_TASK_
Count the lines in the records that contain the string "sidebar", and give only that number.
....................
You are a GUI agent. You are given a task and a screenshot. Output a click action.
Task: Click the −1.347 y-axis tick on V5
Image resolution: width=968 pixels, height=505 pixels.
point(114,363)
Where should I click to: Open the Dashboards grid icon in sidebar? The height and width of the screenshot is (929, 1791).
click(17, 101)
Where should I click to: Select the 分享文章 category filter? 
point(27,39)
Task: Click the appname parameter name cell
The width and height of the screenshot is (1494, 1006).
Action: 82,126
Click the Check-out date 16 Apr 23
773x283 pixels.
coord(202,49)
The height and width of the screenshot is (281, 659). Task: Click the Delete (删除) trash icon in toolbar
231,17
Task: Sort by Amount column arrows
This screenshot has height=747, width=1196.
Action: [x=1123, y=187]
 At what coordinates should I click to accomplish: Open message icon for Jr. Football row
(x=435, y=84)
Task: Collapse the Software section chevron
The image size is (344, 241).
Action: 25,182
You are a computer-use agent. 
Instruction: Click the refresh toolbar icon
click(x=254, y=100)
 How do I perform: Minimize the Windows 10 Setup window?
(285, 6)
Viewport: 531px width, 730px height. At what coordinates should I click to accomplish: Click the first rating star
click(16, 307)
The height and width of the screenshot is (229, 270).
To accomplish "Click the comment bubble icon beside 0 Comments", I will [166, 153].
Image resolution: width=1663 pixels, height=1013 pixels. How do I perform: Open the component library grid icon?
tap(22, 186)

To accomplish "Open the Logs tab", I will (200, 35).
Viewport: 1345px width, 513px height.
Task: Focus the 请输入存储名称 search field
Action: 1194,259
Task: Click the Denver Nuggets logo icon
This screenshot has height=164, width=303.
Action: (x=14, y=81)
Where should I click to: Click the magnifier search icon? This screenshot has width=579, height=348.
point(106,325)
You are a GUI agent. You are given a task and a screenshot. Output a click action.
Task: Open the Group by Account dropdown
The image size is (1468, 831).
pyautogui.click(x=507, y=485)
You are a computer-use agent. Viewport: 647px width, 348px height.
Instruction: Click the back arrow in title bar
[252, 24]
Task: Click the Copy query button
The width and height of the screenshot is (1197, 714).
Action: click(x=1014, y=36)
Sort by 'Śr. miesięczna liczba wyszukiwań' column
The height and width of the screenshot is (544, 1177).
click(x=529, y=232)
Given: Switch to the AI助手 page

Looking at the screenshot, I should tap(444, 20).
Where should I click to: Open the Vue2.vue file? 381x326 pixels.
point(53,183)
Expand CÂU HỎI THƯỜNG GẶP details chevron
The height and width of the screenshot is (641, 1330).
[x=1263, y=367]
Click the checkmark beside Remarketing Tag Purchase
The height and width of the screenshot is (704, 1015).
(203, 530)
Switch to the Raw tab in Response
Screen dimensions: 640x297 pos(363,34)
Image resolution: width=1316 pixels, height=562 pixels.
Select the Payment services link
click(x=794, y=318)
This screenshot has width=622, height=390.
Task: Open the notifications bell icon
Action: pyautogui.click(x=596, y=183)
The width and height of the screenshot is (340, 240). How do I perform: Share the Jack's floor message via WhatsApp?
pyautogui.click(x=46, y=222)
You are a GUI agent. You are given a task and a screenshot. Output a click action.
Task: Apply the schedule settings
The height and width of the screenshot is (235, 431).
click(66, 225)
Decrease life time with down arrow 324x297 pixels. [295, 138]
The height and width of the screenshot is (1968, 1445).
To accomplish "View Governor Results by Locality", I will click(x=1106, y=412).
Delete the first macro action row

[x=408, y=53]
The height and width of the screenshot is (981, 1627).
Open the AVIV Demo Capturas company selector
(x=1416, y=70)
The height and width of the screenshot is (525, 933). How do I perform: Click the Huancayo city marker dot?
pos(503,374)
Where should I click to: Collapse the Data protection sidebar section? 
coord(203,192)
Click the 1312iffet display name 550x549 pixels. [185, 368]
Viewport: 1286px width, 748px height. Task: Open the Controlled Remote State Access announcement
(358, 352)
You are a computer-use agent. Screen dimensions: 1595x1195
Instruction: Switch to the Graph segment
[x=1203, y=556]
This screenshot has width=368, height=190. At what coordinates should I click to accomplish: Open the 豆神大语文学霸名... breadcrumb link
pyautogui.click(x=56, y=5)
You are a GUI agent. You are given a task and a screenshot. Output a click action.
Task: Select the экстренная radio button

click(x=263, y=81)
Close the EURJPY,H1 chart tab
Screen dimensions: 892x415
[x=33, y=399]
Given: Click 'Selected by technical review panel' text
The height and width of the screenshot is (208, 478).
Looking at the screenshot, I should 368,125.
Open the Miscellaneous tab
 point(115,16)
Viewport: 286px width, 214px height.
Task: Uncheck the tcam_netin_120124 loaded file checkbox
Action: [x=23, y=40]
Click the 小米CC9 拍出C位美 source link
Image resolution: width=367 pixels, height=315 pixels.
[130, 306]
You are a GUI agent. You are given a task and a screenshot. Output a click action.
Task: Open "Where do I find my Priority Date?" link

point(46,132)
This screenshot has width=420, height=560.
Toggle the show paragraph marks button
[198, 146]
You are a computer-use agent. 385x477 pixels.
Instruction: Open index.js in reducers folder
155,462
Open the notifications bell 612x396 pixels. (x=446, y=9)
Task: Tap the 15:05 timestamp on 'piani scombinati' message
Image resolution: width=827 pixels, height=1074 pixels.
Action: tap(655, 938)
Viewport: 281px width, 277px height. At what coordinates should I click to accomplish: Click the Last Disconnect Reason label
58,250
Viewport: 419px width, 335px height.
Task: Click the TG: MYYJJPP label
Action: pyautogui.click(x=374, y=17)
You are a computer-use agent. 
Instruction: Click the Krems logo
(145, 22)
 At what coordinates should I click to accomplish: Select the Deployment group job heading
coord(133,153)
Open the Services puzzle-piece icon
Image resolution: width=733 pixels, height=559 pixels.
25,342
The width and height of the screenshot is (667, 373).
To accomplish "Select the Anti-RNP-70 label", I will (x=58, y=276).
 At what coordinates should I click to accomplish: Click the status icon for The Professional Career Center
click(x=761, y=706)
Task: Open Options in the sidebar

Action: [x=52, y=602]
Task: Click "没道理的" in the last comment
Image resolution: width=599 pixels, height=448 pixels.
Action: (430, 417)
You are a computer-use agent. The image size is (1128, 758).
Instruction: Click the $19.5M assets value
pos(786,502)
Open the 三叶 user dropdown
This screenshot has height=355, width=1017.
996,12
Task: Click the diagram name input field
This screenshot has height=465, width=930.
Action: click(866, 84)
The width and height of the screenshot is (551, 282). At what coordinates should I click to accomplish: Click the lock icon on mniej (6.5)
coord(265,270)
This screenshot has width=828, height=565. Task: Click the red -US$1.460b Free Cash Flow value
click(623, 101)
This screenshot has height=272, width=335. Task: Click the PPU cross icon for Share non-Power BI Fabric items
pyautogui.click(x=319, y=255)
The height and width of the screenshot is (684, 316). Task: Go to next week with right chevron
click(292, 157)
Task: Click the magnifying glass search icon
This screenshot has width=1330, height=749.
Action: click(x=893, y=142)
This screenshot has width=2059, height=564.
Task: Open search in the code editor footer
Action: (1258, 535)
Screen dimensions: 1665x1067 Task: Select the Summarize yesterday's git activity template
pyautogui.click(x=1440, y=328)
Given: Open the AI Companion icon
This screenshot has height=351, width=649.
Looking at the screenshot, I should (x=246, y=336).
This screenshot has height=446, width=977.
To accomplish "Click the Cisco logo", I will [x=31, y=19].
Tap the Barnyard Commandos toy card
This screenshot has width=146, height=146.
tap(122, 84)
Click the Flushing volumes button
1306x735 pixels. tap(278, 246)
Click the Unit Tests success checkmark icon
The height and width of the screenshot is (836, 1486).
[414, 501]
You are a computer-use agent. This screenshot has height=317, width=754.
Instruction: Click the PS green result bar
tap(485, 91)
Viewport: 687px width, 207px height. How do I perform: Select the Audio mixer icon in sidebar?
....................
_EXERCISE ANSWER_
4